Chiyo: You're right, of course. I started to use The Philippines as my example but I wasn't sure about the spelling.

If it's suspicious looking, don't process the order. It's not worth it. We were hit with a large number of fraud orders, first from countries like Nigeria and later from the US. But they all had the same pattern. We started calling the issuing banks who would contact the customer on our behalf to verify the charge. After a while we just cancelled all the suspicious orders without checking. The funny thing is that we sell online services, so I can't imagine what good using a stolen card would do because we just would of cancelled their service as soon as we found out.

So finally we tightened up our AVS checking which helped (effectively blocking foreign orders), but then we got hit with a massive number of declined transactions. So much so that the 25-30 cent transaction charges were adding up to be quite significant. I think they decided to use us as a test bed for randomly generated card numbers or something. I can't think of another reason. It was a major problem for a while.

As I recall we accumulated IP addresses, etc and contacted the police or FBI. They told us that unless the fraud was over X number of dollars (I think $25,000) they won't even touch it.

The credit card companies are liitle to no help since the orders were "card not present" transactions.
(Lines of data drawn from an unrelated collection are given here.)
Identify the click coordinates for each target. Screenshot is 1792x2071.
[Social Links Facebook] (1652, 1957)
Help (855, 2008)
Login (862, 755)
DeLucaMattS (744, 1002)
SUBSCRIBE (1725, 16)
You have almost no defense on a chargeback with internet or phone orders judging from my experience.

As merchants, we're left holding the bag so be very discriminating.

Crazy_Fool: you stated: "what you're talking about is full-authorisation (automatically authorised) for most transactions and pre-authorisation (manual authorisation) for anything strange, like from certain countries or over certain values etc. this is very easy and it's done in the shopping cart prior to payment, not from the callback which is following payment. the shopping experience is identical for all shoppers regardless of whether transactions are pre-auth or full-auth."

I am glad that you know the results from WorldPay (including AVS results, whether the card has been authorised, if the user has changed their name, address, phone number, postcode, email address or even country within the WorldPay payment screen). You must have a pre-knowledge system that allows you to know this information before WorldPay do. And when I went to pre-auth, they suspended all the other non-pre auth accounts - they do this by default.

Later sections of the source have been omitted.